» **SOURCE**:
⁂
The Seller is the sole insured of such lender's title insurance policy, and such
lender's title insurance policy is in full force and effect and will be in full
force and effect upon the consummation of the transactions contemplated by this
Agreement. No claims have been made under such lender's title insurance policy,
and no prior holder of the related Mortgage, including the Seller, has done, by
act or omission, anything which would impair the coverage of such lender's title
insurance policy;
(xvi) Except for any defaults of the kind described in
paragraph (iii) above which are not known to the Seller, there is no default,
breach, violation or event of acceleration existing under the Mortgage or the
Mortgage Note and no event which, with the passage of time or with notice and
the expiration of any grace or cure period, would constitute a default, breach,
violation or event of acceleration, and the Seller has not waived any default,
breach, violation or event of acceleration;
(xvii) There are no mechanics' or similar liens or claims
which have been filed for work, labor or material (and no rights are outstanding
that under law could give rise to such lien) affecting the related Mortgaged
Property which are or may be liens prior to, or equal or coordinate with, the
lien of the related Mortgage;
(xviii) All improvements that were considered in determining
the Appraised Value of the related Mortgaged Property lay wholly within the
boundaries and building restriction lines of the Mortgaged Property, and no
improvements on adjoining properties encroach upon the Mortgaged Property;
(xix) The Subsequent Mortgage Loan was (i) originated (as the
term is used for the purposes of the Secondary Mortgage Market Enhancement Act)
⁂
» **GIVEN DATA**:
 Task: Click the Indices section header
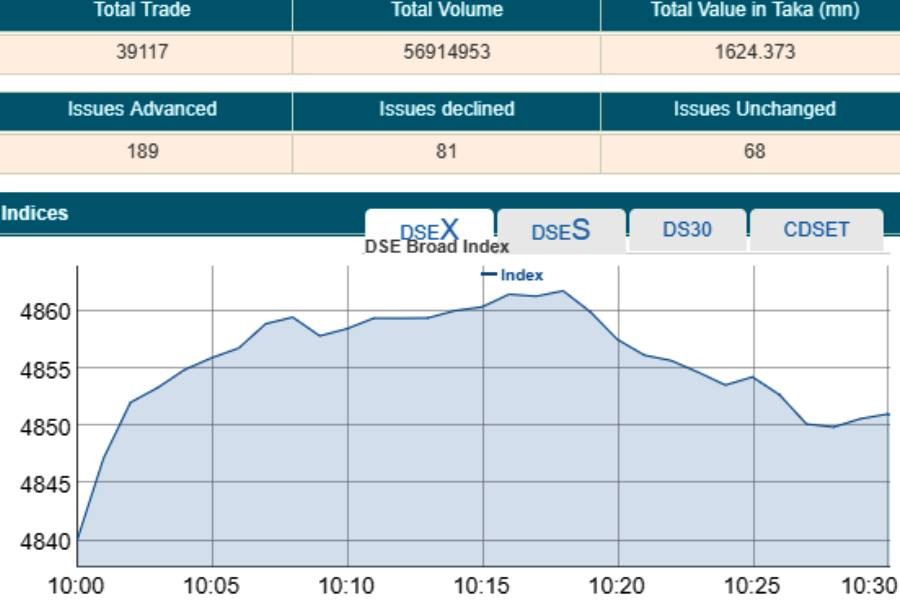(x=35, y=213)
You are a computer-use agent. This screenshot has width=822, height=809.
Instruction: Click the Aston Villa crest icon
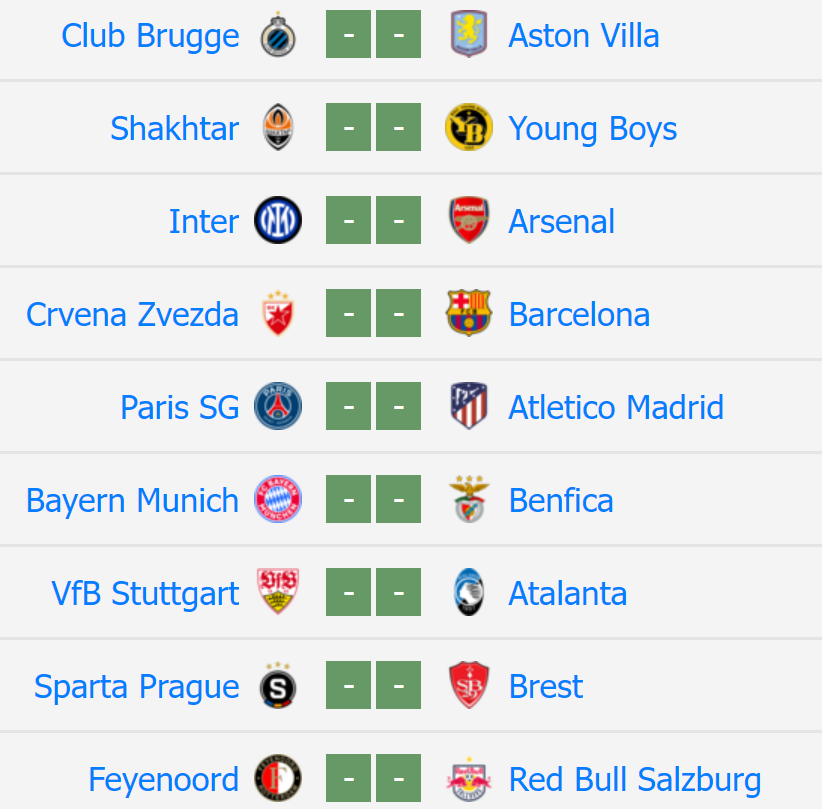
⁂
» **PROBLEMS AND TASKS**:
1 > In the mortgage warranty text, who is the sole insured of the lender's title insurance policy?
2 > According to paragraph (xvi) of the mortgage warranty text, what kinds of event has the Seller not waived? Name each one.

» **TASK RESULTS**:
1 > The Seller.

2 > Default, breach, violation, and event of acceleration.